### Required action
Every record needs to be set down again without a single difference.

### Data extracted from a collection
□ □ □ □ □
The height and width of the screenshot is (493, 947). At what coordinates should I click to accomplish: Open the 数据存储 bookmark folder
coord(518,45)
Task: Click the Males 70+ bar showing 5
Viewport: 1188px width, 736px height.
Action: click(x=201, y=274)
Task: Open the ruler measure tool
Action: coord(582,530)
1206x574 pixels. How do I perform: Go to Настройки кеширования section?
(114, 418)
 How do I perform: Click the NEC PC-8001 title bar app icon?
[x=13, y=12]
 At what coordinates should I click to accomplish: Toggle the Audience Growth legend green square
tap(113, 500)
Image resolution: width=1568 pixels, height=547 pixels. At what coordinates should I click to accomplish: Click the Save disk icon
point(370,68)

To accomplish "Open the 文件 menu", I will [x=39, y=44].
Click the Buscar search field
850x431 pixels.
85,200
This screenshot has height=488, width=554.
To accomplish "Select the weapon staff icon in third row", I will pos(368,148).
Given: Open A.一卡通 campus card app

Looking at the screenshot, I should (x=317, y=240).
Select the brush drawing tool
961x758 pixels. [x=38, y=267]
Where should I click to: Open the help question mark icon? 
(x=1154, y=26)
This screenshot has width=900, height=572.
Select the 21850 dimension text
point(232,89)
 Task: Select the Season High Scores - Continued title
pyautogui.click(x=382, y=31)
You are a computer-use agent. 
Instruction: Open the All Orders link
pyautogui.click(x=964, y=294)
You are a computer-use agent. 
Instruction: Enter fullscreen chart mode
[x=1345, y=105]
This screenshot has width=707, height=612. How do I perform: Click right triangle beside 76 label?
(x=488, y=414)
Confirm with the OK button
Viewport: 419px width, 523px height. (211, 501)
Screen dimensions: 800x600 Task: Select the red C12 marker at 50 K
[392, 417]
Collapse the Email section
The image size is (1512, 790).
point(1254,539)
□ □ □ □ □
### Response
The height and width of the screenshot is (493, 947). At what coordinates should I click to accomplish: Open the 数据存储 bookmark folder
coord(518,45)
Task: Click the Males 70+ bar showing 5
Viewport: 1188px width, 736px height.
Action: click(x=201, y=274)
Task: Open the ruler measure tool
Action: coord(582,530)
1206x574 pixels. How do I perform: Go to Настройки кеширования section?
(114, 418)
 How do I perform: Click the NEC PC-8001 title bar app icon?
[x=13, y=12]
 At what coordinates should I click to accomplish: Toggle the Audience Growth legend green square
tap(113, 500)
Image resolution: width=1568 pixels, height=547 pixels. At what coordinates should I click to accomplish: Click the Save disk icon
point(370,68)

To accomplish "Open the 文件 menu", I will [x=39, y=44].
Click the Buscar search field
850x431 pixels.
85,200
This screenshot has height=488, width=554.
To accomplish "Select the weapon staff icon in third row", I will pos(368,148).
Given: Open A.一卡通 campus card app

Looking at the screenshot, I should (x=317, y=240).
Select the brush drawing tool
961x758 pixels. [x=38, y=267]
Where should I click to: Open the help question mark icon? 
(x=1154, y=26)
This screenshot has width=900, height=572.
Select the 21850 dimension text
point(232,89)
 Task: Select the Season High Scores - Continued title
pyautogui.click(x=382, y=31)
You are a computer-use agent. 
Instruction: Open the All Orders link
pyautogui.click(x=964, y=294)
You are a computer-use agent. 
Instruction: Enter fullscreen chart mode
[x=1345, y=105]
This screenshot has width=707, height=612. How do I perform: Click right triangle beside 76 label?
(x=488, y=414)
Confirm with the OK button
Viewport: 419px width, 523px height. (211, 501)
Screen dimensions: 800x600 Task: Select the red C12 marker at 50 K
[392, 417]
Collapse the Email section
The image size is (1512, 790).
point(1254,539)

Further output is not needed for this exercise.